What follows is a set of entries. Repeat them exactly, but not their pictures.

→ Records provided
★ ★ ★ ★
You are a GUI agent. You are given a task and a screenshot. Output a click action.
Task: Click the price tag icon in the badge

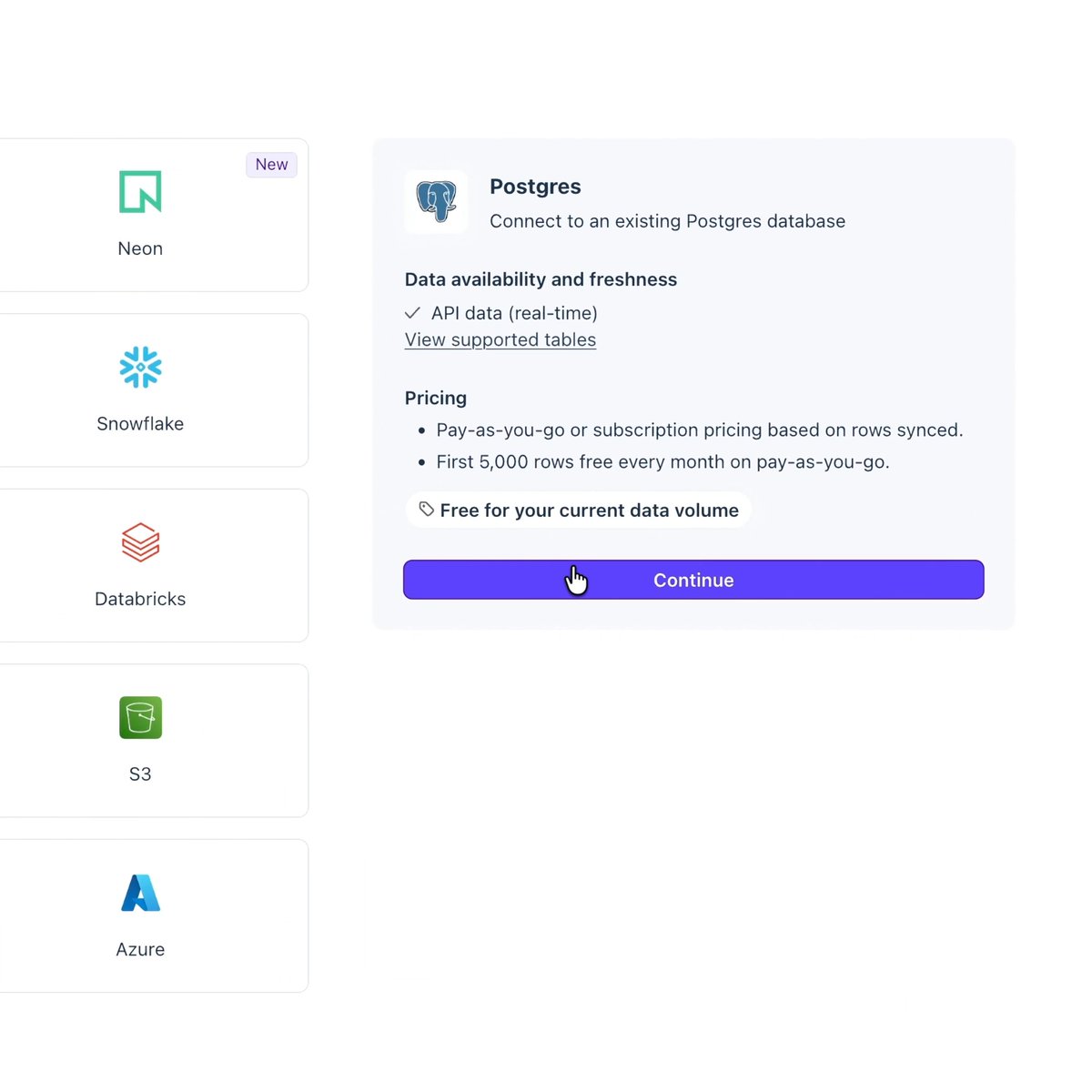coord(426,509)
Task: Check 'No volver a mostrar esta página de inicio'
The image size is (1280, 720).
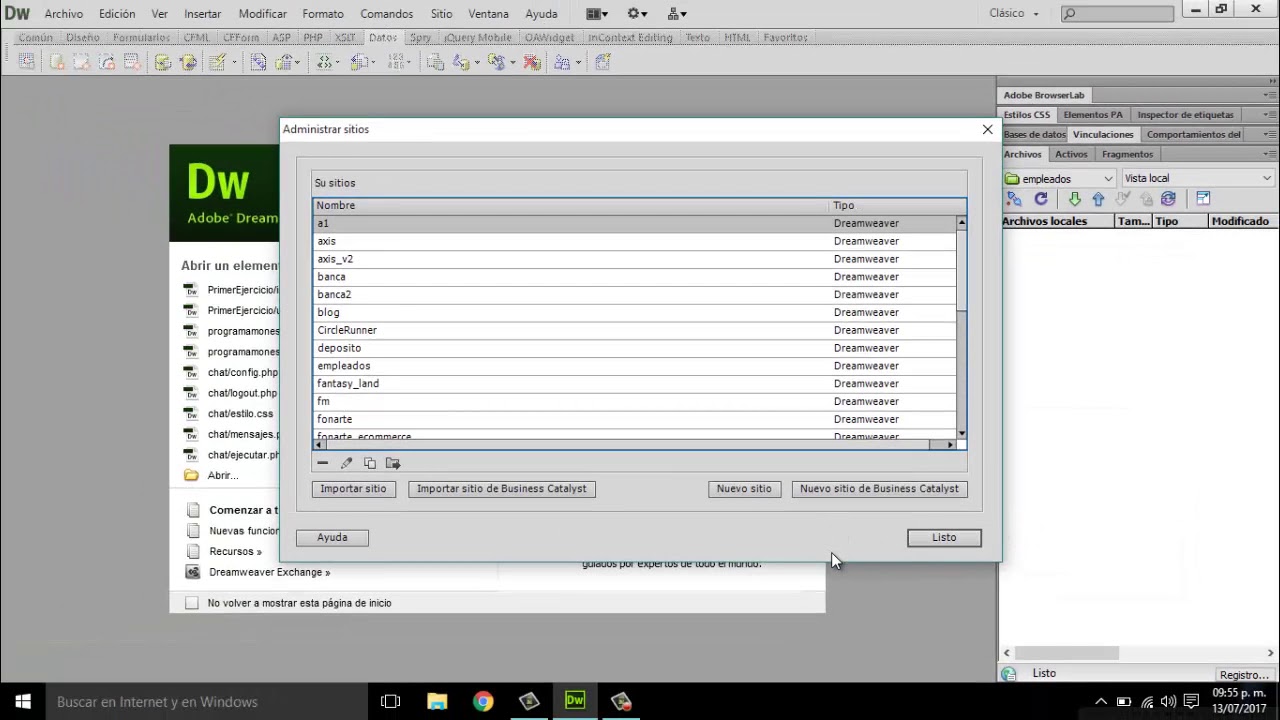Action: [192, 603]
★ ★ ★ ★
→ Written solution
You are a GUI agent. You are given a task and a screenshot. Output a click action.
Task: Click the price tag icon in the badge

coord(426,509)
Task: Check 'No volver a mostrar esta página de inicio'
The image size is (1280, 720).
Action: [192, 603]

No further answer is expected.